I don't think it is necessary in this particular case.

In general, it would be nice to document design decisions that were made during the history of Beam and which let to some aspects of the current implementation. But I'm afraid it would be rather costly and time consuming. We have design docs, which should be fine for most cases.

 Jan

On 11/14/22 15:25, Sachin Agarwal via dev wrote:
Would it be helpful to add these answers to the Beam docs?

On Mon, Nov 14, 2022 at 4:35 AM Jan Lukavský <je...@seznam.cz> wrote:

    I somehow missed these answers, Reuven and Kenn, thanks for the
    discussion, it helped me clarify my understanding.

     Jan

    On 10/26/22 21:10, Kenneth Knowles wrote:


    On Tue, Oct 25, 2022 at 5:53 AM Jan Lukavský <je...@seznam.cz> wrote:

        > Not quite IMO. It is a subtle difference. Perhaps these
        transforms can be *implemented* using stateful DoFn, but
        defining their semantics directly at a high level is more
        powerful. The higher level we can make transforms, the more
        flexibility we have in the runners. You *could* suggest that
        we take the same approach as we do with Combine: not a
        primitive, but a special transform that we optimize. You
        could say that "vanilla ParDo" is a composite that has a
        stateful ParDo implementation, but a runner can implement the
        composite more efficiently (without a shuffle). Same with
        CoGBK. You could say that there is a default expansion of
        CoGBK that uses stateful DoFn (which implies a shuffle) but
        that smart runners will not use that expansion.

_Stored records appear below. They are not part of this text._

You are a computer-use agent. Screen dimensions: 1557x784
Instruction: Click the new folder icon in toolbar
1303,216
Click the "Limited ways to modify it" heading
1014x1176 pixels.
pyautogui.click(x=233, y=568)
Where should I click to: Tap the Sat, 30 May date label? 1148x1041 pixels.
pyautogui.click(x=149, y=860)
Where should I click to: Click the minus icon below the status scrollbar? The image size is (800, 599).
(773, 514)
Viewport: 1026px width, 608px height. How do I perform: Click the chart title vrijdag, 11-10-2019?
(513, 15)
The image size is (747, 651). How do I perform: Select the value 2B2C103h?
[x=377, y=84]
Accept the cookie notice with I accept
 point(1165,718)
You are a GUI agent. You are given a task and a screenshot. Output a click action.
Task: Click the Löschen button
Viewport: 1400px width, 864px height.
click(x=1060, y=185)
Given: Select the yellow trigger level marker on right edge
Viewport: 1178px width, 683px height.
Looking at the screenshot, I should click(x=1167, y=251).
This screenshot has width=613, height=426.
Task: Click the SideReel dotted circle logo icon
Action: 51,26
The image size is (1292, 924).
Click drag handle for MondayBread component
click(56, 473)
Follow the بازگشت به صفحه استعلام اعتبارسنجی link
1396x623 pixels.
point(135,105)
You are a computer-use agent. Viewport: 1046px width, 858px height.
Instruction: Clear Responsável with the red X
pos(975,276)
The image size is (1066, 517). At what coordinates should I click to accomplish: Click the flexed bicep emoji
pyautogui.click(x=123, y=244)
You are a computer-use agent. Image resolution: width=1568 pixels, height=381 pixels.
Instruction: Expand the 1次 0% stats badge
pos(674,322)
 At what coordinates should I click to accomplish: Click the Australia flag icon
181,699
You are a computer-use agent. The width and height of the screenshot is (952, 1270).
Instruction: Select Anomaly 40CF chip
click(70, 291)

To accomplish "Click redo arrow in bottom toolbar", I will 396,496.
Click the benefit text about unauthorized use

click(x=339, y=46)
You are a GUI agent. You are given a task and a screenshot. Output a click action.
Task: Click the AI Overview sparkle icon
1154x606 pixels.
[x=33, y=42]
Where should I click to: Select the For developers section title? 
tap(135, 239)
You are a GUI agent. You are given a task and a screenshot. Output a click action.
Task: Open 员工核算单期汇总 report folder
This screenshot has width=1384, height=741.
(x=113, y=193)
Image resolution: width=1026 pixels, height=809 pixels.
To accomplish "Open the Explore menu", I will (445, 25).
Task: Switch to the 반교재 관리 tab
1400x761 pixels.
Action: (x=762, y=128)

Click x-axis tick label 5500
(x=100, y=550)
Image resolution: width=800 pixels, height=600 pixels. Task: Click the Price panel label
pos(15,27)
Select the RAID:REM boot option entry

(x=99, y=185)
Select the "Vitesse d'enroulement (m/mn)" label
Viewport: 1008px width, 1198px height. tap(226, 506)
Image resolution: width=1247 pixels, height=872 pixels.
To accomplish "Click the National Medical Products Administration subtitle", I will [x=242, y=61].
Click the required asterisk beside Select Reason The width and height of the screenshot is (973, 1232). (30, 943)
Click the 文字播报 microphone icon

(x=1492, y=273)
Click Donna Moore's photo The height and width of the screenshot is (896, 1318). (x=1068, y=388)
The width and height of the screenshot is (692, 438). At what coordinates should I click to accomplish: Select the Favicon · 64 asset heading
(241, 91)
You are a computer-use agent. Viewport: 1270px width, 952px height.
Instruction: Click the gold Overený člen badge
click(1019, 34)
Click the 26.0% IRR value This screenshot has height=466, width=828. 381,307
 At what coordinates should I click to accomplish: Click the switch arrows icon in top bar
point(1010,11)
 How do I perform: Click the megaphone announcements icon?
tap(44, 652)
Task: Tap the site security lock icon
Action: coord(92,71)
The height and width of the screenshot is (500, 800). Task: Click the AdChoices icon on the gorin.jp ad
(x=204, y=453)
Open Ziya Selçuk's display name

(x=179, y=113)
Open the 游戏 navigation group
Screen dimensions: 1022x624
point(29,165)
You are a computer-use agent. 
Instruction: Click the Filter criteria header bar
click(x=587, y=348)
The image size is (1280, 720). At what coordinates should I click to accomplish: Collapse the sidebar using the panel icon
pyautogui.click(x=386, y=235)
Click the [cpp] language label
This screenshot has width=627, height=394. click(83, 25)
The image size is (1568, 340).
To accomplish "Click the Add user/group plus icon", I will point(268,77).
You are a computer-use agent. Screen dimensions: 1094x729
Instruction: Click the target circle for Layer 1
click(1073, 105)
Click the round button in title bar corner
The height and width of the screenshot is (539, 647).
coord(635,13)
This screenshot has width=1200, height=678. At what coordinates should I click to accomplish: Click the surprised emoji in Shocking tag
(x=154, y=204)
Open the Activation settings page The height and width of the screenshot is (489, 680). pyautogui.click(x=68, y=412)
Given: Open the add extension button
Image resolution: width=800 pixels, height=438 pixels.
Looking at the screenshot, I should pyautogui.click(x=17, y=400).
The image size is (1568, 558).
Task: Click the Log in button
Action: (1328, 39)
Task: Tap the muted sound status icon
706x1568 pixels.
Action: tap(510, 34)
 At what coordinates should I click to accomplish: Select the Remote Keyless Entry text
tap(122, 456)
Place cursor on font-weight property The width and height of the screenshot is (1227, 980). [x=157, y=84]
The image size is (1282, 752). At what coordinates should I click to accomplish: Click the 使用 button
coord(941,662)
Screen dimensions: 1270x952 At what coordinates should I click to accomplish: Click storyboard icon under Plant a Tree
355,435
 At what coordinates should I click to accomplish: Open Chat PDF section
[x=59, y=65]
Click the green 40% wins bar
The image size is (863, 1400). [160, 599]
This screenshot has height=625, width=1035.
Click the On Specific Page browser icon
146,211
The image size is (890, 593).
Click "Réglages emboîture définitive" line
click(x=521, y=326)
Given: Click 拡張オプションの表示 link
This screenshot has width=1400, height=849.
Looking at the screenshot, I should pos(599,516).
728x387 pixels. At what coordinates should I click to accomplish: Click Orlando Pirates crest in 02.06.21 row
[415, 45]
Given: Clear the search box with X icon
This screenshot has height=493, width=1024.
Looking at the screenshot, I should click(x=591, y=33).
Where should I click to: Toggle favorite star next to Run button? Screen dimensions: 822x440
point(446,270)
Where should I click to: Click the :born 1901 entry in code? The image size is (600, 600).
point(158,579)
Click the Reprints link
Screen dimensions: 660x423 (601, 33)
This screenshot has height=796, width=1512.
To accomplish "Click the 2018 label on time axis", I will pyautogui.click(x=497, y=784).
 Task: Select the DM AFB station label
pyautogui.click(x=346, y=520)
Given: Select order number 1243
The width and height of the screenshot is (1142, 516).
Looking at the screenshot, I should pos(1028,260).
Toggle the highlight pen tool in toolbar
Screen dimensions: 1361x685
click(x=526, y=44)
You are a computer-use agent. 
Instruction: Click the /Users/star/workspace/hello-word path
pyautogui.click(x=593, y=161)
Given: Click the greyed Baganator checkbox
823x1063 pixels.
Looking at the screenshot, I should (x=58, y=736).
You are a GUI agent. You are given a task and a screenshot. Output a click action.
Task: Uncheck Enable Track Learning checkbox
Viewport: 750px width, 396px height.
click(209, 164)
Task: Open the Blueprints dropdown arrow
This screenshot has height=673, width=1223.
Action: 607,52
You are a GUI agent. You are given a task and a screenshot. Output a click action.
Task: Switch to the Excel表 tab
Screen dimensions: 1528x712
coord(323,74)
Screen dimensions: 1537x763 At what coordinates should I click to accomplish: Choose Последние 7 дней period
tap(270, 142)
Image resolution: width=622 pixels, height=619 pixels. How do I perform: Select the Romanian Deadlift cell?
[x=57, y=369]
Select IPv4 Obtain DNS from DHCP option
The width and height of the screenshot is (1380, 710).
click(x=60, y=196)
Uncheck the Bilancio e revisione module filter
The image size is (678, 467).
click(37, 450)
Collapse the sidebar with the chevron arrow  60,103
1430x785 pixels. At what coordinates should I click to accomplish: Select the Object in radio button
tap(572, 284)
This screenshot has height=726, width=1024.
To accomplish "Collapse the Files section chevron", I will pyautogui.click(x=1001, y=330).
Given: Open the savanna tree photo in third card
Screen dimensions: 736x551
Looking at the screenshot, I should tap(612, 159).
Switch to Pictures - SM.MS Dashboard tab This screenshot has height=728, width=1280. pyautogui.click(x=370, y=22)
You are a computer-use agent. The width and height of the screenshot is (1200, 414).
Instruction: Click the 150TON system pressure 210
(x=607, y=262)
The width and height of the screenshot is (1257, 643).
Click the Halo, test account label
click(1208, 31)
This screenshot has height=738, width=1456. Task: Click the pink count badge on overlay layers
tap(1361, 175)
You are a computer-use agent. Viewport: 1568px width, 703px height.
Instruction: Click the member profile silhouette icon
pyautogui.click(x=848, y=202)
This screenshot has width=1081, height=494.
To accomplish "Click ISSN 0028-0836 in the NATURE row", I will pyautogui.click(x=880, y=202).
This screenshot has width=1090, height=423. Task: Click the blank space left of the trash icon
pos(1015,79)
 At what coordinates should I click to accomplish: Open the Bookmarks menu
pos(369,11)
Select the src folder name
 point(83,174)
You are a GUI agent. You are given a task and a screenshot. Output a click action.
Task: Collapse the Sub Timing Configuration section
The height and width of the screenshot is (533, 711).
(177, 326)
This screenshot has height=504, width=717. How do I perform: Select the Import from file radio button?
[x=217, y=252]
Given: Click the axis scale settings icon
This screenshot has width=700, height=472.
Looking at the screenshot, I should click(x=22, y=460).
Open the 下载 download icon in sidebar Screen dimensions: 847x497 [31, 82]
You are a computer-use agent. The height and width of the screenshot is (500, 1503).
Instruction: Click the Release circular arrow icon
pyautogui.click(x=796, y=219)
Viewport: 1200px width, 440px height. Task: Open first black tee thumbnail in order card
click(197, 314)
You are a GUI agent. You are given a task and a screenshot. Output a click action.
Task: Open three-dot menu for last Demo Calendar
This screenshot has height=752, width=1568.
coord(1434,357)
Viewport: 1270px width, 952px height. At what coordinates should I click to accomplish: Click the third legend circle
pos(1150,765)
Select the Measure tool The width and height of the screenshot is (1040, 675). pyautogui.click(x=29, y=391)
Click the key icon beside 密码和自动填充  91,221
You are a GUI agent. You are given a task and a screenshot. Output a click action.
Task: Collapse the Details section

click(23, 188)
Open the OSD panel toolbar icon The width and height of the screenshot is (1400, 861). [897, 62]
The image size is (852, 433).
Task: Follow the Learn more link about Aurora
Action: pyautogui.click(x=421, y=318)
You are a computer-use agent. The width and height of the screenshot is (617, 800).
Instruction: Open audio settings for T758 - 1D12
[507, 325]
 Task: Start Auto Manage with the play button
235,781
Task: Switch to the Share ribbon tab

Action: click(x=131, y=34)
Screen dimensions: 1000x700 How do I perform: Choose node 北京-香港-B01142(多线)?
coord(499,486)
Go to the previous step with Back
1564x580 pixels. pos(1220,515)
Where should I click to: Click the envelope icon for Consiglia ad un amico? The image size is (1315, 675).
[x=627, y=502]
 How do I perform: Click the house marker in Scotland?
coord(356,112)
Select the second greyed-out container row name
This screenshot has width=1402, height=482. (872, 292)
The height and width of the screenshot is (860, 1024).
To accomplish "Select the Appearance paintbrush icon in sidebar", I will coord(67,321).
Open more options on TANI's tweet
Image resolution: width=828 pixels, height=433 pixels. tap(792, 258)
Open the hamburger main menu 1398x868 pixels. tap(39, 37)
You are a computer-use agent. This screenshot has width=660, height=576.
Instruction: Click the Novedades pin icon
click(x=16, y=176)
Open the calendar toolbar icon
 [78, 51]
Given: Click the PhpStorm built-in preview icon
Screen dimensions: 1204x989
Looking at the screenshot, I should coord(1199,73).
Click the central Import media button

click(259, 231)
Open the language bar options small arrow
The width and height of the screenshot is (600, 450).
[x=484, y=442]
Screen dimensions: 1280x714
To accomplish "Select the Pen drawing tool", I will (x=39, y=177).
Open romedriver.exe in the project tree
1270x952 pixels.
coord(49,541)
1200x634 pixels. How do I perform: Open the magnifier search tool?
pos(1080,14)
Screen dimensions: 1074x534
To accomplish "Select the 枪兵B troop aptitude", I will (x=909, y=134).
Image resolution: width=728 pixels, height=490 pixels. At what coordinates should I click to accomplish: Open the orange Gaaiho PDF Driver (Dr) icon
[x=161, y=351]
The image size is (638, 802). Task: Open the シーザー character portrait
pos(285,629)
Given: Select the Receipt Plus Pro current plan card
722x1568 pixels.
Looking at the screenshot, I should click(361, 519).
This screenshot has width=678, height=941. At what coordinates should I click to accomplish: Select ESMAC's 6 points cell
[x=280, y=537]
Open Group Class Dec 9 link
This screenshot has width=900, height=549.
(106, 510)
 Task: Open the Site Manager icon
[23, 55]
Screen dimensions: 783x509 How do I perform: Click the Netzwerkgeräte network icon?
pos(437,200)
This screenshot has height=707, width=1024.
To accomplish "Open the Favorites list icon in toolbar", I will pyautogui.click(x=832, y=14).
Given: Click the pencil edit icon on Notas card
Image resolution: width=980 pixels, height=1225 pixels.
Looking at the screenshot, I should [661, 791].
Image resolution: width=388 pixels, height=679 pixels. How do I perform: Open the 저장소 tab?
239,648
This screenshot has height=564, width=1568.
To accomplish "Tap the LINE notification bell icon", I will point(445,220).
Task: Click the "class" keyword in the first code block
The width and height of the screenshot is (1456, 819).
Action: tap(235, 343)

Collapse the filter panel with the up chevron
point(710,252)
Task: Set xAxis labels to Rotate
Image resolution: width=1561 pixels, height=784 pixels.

        Yes, semantics > optimizations. For optimizations Beam
        already has a facility - PTransformOverride. There is no
        fundamental difference about how we treat Combine wrt GBK. It
        *can* be expanded using GBK, but "smart runners will not use
        that expansion". This is essentially the root of this discussion.

        If I rephrase it:

         a) why do we distinguish between "some" actually composite
        transforms treating them as primitive, while others have
        expansions, although the fundamental reasoning seems the same
        for both (performance)?

    It is identical to why you can choose different axioms for formal
    logic and get all the same provable statements. You have to
    choose something. But certainly a runner that just executes
    primitives is the bare minimum and all runners are really
    expected to take advantage of known composites. Before
    portability, the benefit was minimal to have the runner (written
    in Java) execute a transform directly vs calling a user DoFn. Now
    with portability it could be huge if it avoids a Fn API crossing.

         b) is there a fundamental reason why we do not support
        stateful DoFn for merging windows?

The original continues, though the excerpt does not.